> [Records for this task]:

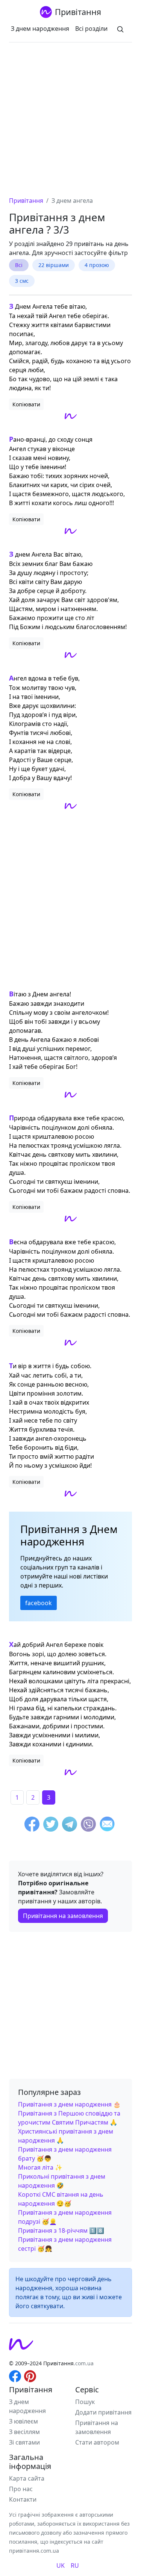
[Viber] (88, 1825)
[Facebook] (31, 1825)
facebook (38, 1603)
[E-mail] (107, 1825)
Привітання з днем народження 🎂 (69, 2104)
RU (75, 2565)
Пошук (85, 2402)
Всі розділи (91, 28)
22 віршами (53, 265)
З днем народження (40, 28)
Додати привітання (103, 2412)
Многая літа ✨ (40, 2167)
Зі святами (24, 2442)
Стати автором (97, 2442)
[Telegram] (69, 1825)
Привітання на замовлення (63, 1916)
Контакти (22, 2499)
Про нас (21, 2489)
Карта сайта (26, 2478)
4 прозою (97, 265)
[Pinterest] (30, 2375)
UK (60, 2565)
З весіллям (24, 2432)
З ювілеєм (23, 2421)
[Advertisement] (70, 121)
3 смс (22, 280)
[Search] (120, 28)
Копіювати (26, 404)
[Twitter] (50, 1825)
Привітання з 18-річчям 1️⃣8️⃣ (61, 2230)
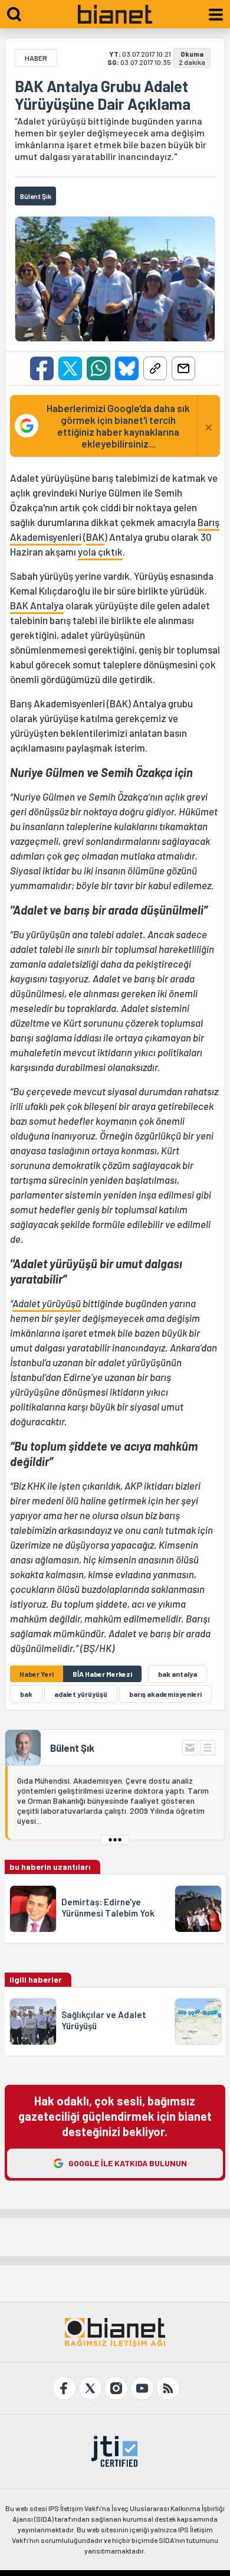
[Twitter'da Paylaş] (70, 368)
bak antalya (177, 1674)
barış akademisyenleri (165, 1694)
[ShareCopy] (155, 368)
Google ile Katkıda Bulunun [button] (127, 2163)
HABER (36, 58)
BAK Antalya (37, 605)
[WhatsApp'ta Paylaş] (98, 368)
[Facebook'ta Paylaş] (42, 368)
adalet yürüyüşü (80, 1694)
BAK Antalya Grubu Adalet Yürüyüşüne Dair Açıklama (102, 95)
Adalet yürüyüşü (46, 1303)
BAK (95, 537)
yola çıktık (100, 551)
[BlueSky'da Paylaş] (127, 368)
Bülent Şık (72, 1748)
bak (26, 1694)
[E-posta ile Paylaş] (183, 368)
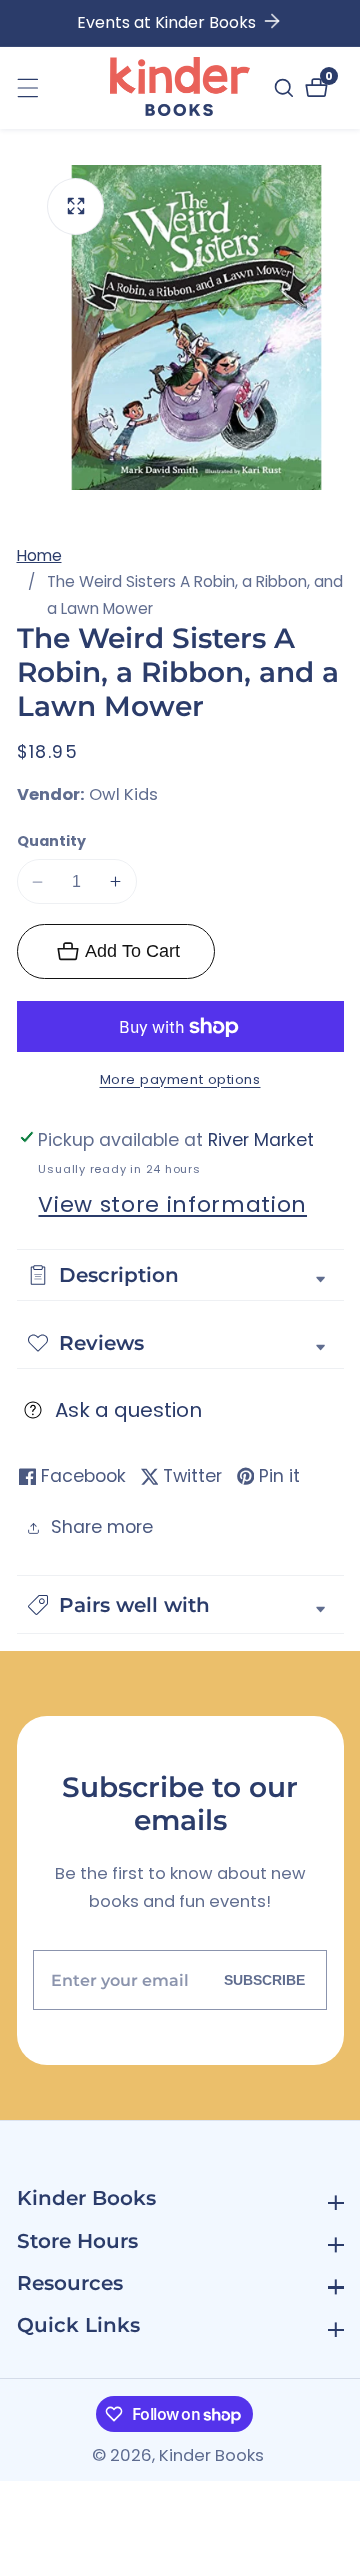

> [Exercise directions]: Every line from the one that holds "Adalet yürüyüşü (46, 1303)" to the end of the listing should be output exactly, with pictures left out, please.

> [Reply to the exercise]:
Adalet yürüyüşü (46, 1303)
BAK (95, 537)
yola çıktık (100, 551)
[BlueSky'da Paylaş] (127, 368)
Bülent Şık (72, 1748)
bak (26, 1694)
[E-posta ile Paylaş] (183, 368)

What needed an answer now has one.